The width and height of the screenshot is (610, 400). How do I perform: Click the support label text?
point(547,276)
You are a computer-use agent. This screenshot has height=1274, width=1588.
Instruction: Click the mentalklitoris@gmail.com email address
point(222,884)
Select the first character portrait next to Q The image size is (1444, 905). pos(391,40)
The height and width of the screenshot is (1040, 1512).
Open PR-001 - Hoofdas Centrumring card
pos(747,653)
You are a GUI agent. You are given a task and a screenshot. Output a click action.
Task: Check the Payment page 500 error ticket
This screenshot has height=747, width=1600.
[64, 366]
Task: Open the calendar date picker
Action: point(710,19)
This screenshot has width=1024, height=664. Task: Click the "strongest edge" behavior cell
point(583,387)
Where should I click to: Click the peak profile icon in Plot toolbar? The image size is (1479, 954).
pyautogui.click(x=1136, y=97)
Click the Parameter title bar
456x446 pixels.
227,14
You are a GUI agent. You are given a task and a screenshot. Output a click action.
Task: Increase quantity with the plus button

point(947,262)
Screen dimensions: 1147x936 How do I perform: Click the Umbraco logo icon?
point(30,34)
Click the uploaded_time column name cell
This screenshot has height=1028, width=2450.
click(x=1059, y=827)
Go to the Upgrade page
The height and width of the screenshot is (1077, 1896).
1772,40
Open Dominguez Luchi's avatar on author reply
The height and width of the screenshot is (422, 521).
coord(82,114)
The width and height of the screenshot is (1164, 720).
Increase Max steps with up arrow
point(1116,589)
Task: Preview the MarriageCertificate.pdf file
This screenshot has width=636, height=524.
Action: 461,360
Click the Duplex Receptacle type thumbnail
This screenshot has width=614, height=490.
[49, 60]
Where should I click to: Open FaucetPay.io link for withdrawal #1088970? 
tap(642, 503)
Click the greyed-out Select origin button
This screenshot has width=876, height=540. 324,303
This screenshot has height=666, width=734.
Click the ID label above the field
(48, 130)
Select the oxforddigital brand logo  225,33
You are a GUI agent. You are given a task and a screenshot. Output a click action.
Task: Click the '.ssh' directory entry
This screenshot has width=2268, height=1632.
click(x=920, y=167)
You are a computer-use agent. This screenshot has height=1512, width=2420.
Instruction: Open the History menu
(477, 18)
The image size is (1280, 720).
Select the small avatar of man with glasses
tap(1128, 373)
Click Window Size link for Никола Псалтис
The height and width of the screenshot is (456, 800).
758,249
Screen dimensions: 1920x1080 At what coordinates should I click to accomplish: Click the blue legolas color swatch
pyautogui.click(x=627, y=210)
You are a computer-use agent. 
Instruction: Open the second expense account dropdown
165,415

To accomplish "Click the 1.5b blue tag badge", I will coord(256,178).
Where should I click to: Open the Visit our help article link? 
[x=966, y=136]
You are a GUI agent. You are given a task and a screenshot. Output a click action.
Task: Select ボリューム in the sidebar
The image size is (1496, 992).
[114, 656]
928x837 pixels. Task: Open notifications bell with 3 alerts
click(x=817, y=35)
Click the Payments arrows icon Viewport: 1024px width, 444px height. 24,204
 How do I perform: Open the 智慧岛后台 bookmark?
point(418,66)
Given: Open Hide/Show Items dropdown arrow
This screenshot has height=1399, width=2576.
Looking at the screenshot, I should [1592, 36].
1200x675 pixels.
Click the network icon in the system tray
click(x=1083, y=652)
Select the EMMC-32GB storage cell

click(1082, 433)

- - -

## Task description
Please copy these items line for line, without any changes.

## Task solution
The width and height of the screenshot is (610, 400). How do I perform: Click the support label text?
point(547,276)
You are a computer-use agent. This screenshot has height=1274, width=1588.
Instruction: Click the mentalklitoris@gmail.com email address
point(222,884)
Select the first character portrait next to Q The image size is (1444, 905). pos(391,40)
The height and width of the screenshot is (1040, 1512).
Open PR-001 - Hoofdas Centrumring card
pos(747,653)
You are a GUI agent. You are given a task and a screenshot. Output a click action.
Task: Check the Payment page 500 error ticket
This screenshot has height=747, width=1600.
[64, 366]
Task: Open the calendar date picker
Action: point(710,19)
This screenshot has width=1024, height=664. Task: Click the "strongest edge" behavior cell
point(583,387)
Where should I click to: Click the peak profile icon in Plot toolbar? The image size is (1479, 954).
pyautogui.click(x=1136, y=97)
Click the Parameter title bar
456x446 pixels.
227,14
You are a GUI agent. You are given a task and a screenshot. Output a click action.
Task: Increase quantity with the plus button

point(947,262)
Screen dimensions: 1147x936 How do I perform: Click the Umbraco logo icon?
point(30,34)
Click the uploaded_time column name cell
This screenshot has height=1028, width=2450.
click(x=1059, y=827)
Go to the Upgrade page
The height and width of the screenshot is (1077, 1896).
1772,40
Open Dominguez Luchi's avatar on author reply
The height and width of the screenshot is (422, 521).
coord(82,114)
The width and height of the screenshot is (1164, 720).
Increase Max steps with up arrow
point(1116,589)
Task: Preview the MarriageCertificate.pdf file
This screenshot has width=636, height=524.
Action: 461,360
Click the Duplex Receptacle type thumbnail
This screenshot has width=614, height=490.
[49, 60]
Where should I click to: Open FaucetPay.io link for withdrawal #1088970? 
tap(642, 503)
Click the greyed-out Select origin button
This screenshot has width=876, height=540. 324,303
This screenshot has height=666, width=734.
Click the ID label above the field
(48, 130)
Select the oxforddigital brand logo  225,33
You are a GUI agent. You are given a task and a screenshot. Output a click action.
Task: Click the '.ssh' directory entry
This screenshot has width=2268, height=1632.
click(x=920, y=167)
You are a computer-use agent. This screenshot has height=1512, width=2420.
Instruction: Open the History menu
(477, 18)
The image size is (1280, 720).
Select the small avatar of man with glasses
tap(1128, 373)
Click Window Size link for Никола Псалтис
The height and width of the screenshot is (456, 800).
758,249
Screen dimensions: 1920x1080 At what coordinates should I click to accomplish: Click the blue legolas color swatch
pyautogui.click(x=627, y=210)
You are a computer-use agent. 
Instruction: Open the second expense account dropdown
165,415

To accomplish "Click the 1.5b blue tag badge", I will coord(256,178).
Where should I click to: Open the Visit our help article link? 
[x=966, y=136]
You are a GUI agent. You are given a task and a screenshot. Output a click action.
Task: Select ボリューム in the sidebar
The image size is (1496, 992).
[114, 656]
928x837 pixels. Task: Open notifications bell with 3 alerts
click(x=817, y=35)
Click the Payments arrows icon Viewport: 1024px width, 444px height. 24,204
 How do I perform: Open the 智慧岛后台 bookmark?
point(418,66)
Given: Open Hide/Show Items dropdown arrow
This screenshot has height=1399, width=2576.
Looking at the screenshot, I should [1592, 36].
1200x675 pixels.
Click the network icon in the system tray
click(x=1083, y=652)
Select the EMMC-32GB storage cell

click(1082, 433)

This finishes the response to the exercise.